I’ll never forget the exact moment in time when it hit me — that the 4-year old boy quietly gazing out the window of my pickup, my son, Sean, was the embodiment of a profound, old soul; one who could simply reach out and touch the heart of human kind with a philosophy far beyond his years. And in that moment I knew, single mother and all, I had been blessed with a special child for which my very best had to be given every day, every moment, and with every breath…beyond what we tell ourselves at the start of parenthood, and with all the honesty I could muster. For God, I knew, had big plans for him and despite any hardship that came my way, I was the one chosen to guide and nurture him.
It was an otherwise typical evening, one of those “dark by 4 O’clock” kind of winter nights. I had picked Sean up from the sitter and was navigating the rain-soaked freeway amidst a sea of commuters who like myself, just wanted to get home and call it a day. I loved drive time with Sean. It was great catch-up time, sort of the precursor to lengthy table talk over dinner. Sean and I often had deep conversations during our commutes, like the time he informed me that our friend Greg didn’t need to hunt deer for food. He could eat chicken, hamburger, or fish. Furthermore, he could go to Mc Donald’s, Mr. T’s, or even Choo-Choo’s, our favorite breakfast joint. He didn’t need to hunt deer, legal or not. He wasn’t an Indian…he had choices.
Needless to say, any old answers of pacification to Sean’s questions on life (a bad habit we adults often indulge with our children), or the assumption that worldly topics were beyond his understanding was a route that proved not only disrespectful, but even more so, futile. He asked straight-up questions and expected of me, straight-up answers. He thought things through on his own and always had a rational, logical explanation for his opinions, and he could articulate them well.

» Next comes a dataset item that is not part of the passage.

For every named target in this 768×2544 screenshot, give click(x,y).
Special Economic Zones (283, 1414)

It was a parental challenge however, one I thought I would have time to prepare for, say 10 or 12 years, but I was wrong. Dubbed by another preschooler’s mom as a 3-foot attorney, Sean was an observant boy and his views on the world, of which he was fascinated by and eager to understand, were to be respected. On this night he would turn his selfless and tender view of the world up a notch, and with a sigh of seriousness he spoke through the darkness…

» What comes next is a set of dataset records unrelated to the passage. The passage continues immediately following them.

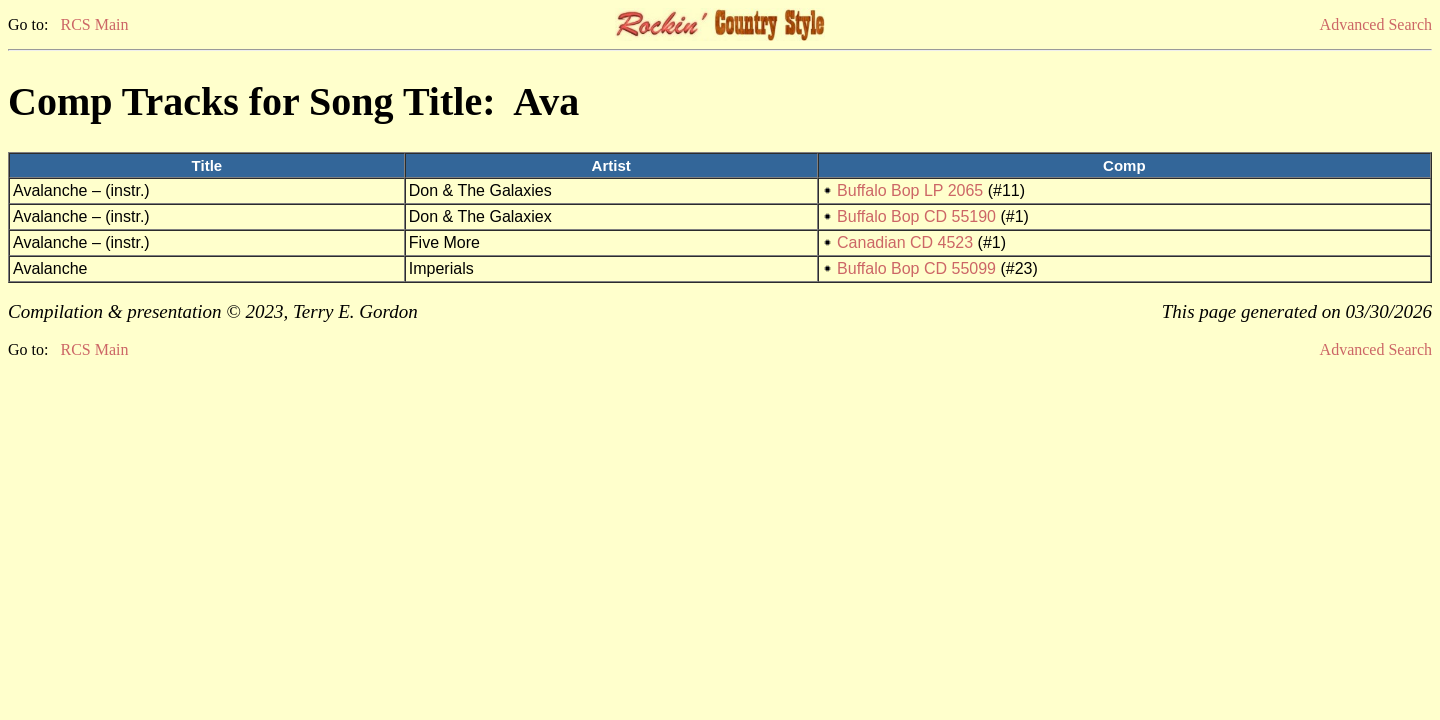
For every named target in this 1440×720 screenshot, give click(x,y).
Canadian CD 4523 (905, 242)
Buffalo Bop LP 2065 (910, 190)
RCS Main (94, 24)
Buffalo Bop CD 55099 (916, 268)
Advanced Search (1376, 24)
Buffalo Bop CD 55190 (916, 216)
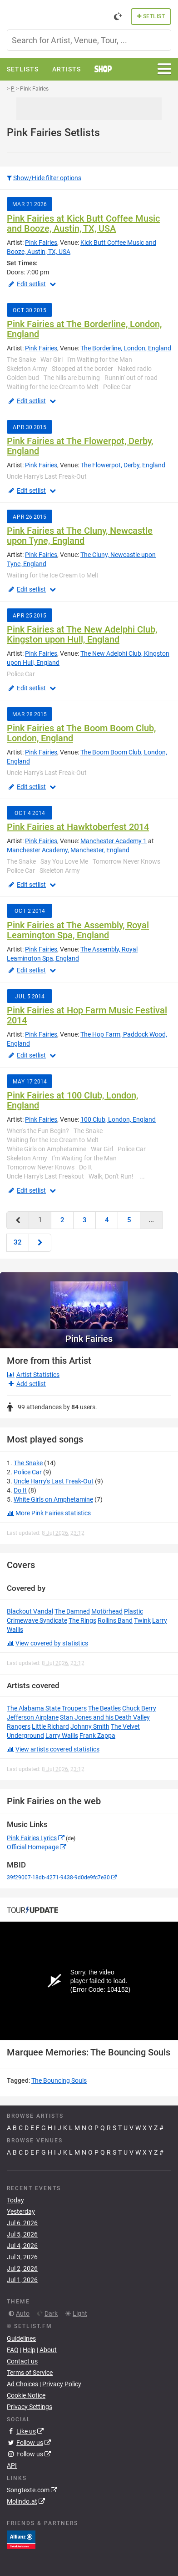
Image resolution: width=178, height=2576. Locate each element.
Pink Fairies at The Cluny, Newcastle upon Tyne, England (80, 535)
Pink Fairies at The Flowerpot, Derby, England (80, 445)
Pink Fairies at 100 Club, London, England (72, 1100)
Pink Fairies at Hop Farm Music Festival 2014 (87, 1015)
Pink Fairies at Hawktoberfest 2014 (78, 826)
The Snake (28, 1463)
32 (18, 1242)
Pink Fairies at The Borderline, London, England (84, 329)
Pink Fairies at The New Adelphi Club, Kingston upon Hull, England (82, 634)
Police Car (28, 1472)
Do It (20, 1490)
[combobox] (89, 40)
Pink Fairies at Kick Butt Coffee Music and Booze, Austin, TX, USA (83, 223)
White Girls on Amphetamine (53, 1499)
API (12, 2465)
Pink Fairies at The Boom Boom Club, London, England (81, 733)
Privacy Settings (29, 2406)
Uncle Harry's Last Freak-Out (54, 1481)
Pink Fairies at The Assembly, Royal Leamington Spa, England (78, 930)
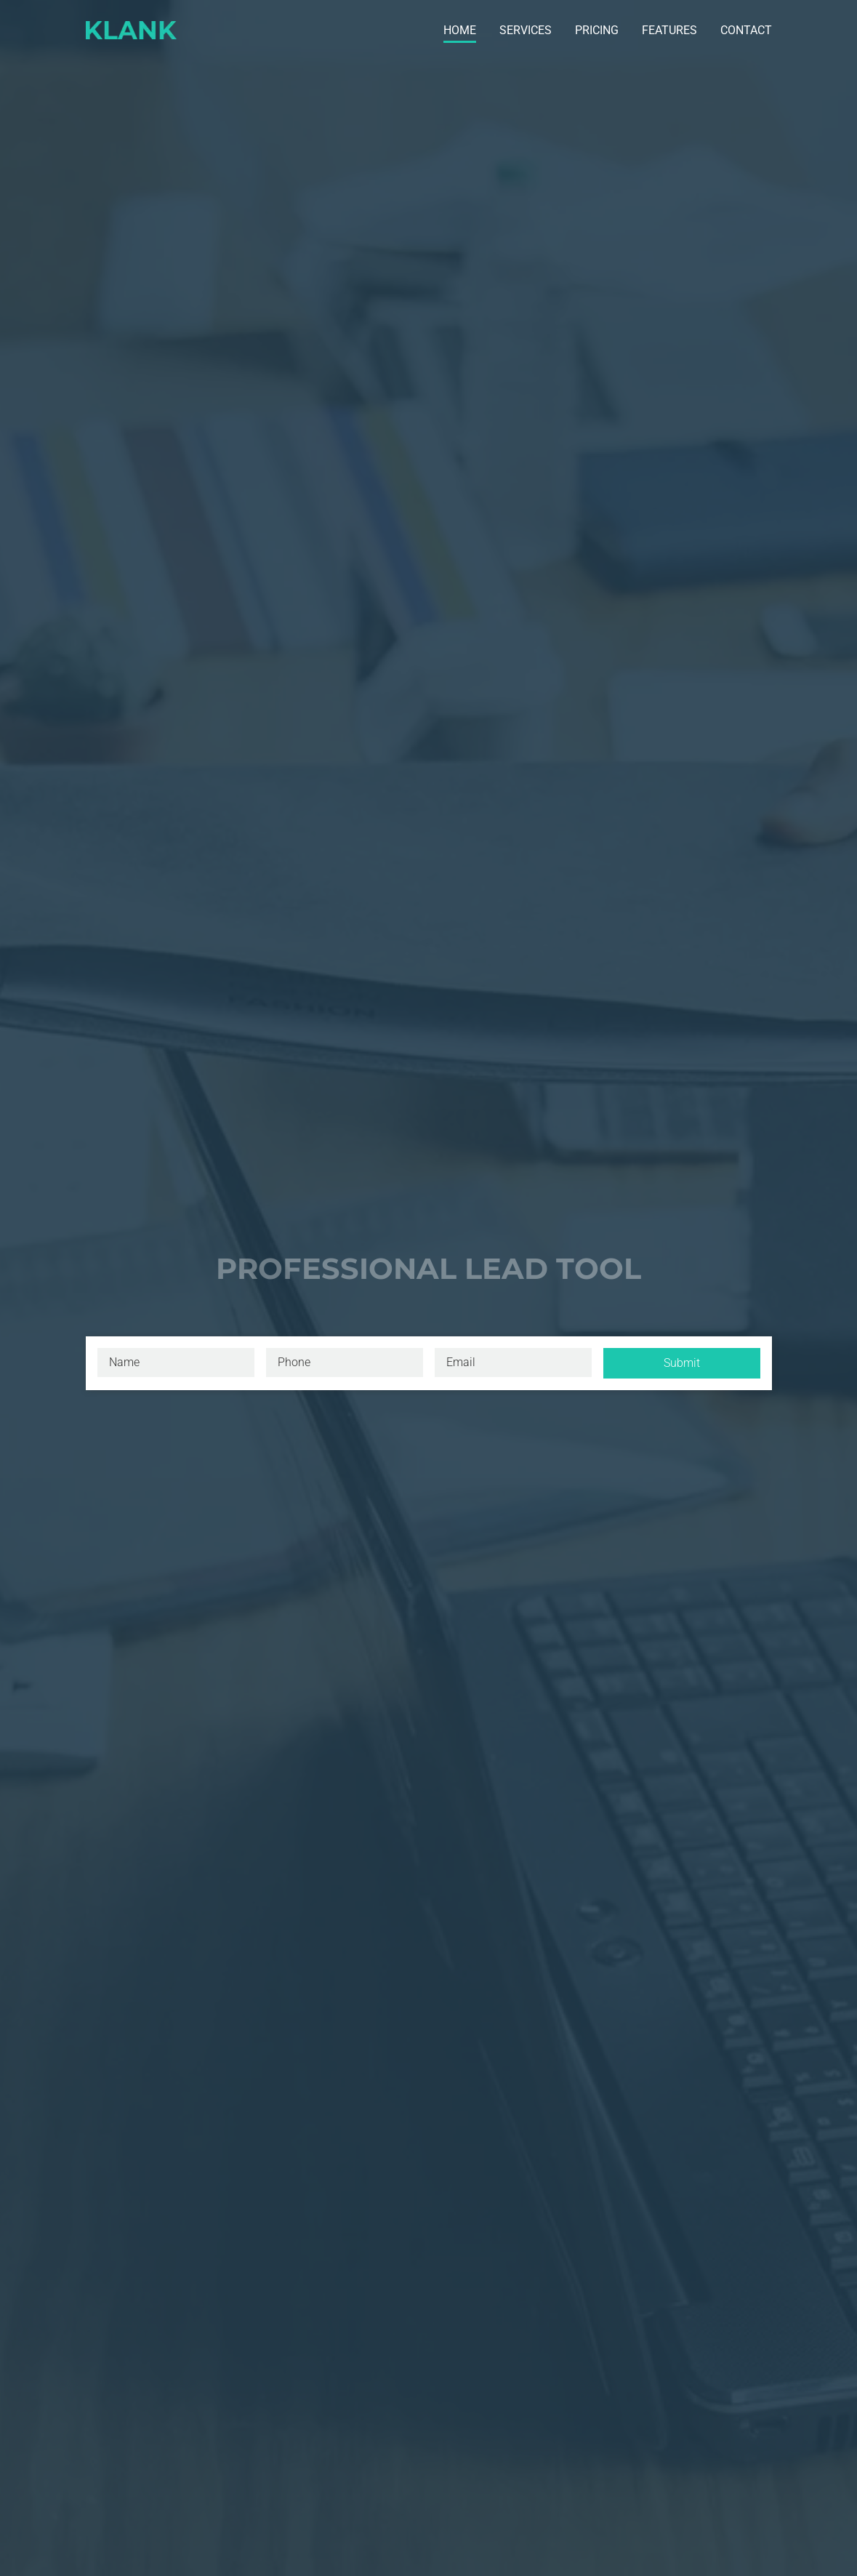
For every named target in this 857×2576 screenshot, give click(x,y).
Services (525, 30)
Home (459, 30)
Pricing (597, 30)
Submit (682, 1363)
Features (669, 30)
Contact (746, 30)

My stomach dropped as I was instantly sent into a deep sea of fear, frozen in the moment as the possibilities ran warp speed through my mind. Was the statement that I had dreaded for two years now about to hit home; how his little heart longed to be back in the same house with his father, together, the three of us? That he worried about his dad being lonely? Maybe he was sad about Kassie, our Australian Sheppard who got out the gate and never came home – a victim too of the divorce when I left and couldn’t take her to our new home. Divorce, two homes, separate schedules, a runaway dog…was it all too much? “Be brave and just face the problem head on,” I told myself. “You knew there would be difficult bridges to cross and worries to quail. Be an adult! Be brave. Be honest.”
“Brave my rear,” I thought. “I’ve probably screwed him up forever with my selfish desire for happiness and passion in my world.” So what if my marriage wasn’t fulfilling, tender, or reassuring, anything close to the likes of The Cosby Show’s Clair Huckstable’s? What would I say if this was “it”; that moment in which he wanted an explanation?
“ What?” I forced out, striving to maintain both a calm nature and my lane on the freeway, avoiding those little bumps that say, “Hey lady! The game’s right here! Eyes on the road and attention forward please!” And then I waited, holding my breath while my hands griped the wheel and my eyes focused intently on the road ahead. “Bring it on, Seanster,” I thought. “Whatever it is I’ll deal with it.” With that, Sean enlightened me.
“It makes me really sad when old people lose on The Price Is Right. It’s nice when the young people win too, but they have their whole lives to work and save up for all that stuff. Old people don’t have that much longer. I just think it’s better when they win.”
With that off his chest, Sean turned his attention back outside the window. As I loosened the grip of the wheel and felt the blood begin to flow into my fingers once again, I said a silent thank you to God…several actually. Thank you for making me strong enough to do what I thought was best during times of great uncertainty. Thank you for helping me to be brave, honest, and diligent in my duties as a mom. And most of all, thank you for not letting me underestimate the heart, thoughts and spirit of the little guy you sent me. If this is any sign of what’s to come, I can hardly wait.
As I reached over to stroke Sean’s cheek, all the while holding back a proud tear, he flashed his trademark casual and “connected to all that’s right in the world” smile.
“You Sean,” I said, “…think a lot for such a short guy. Have I told you how much I love you today?”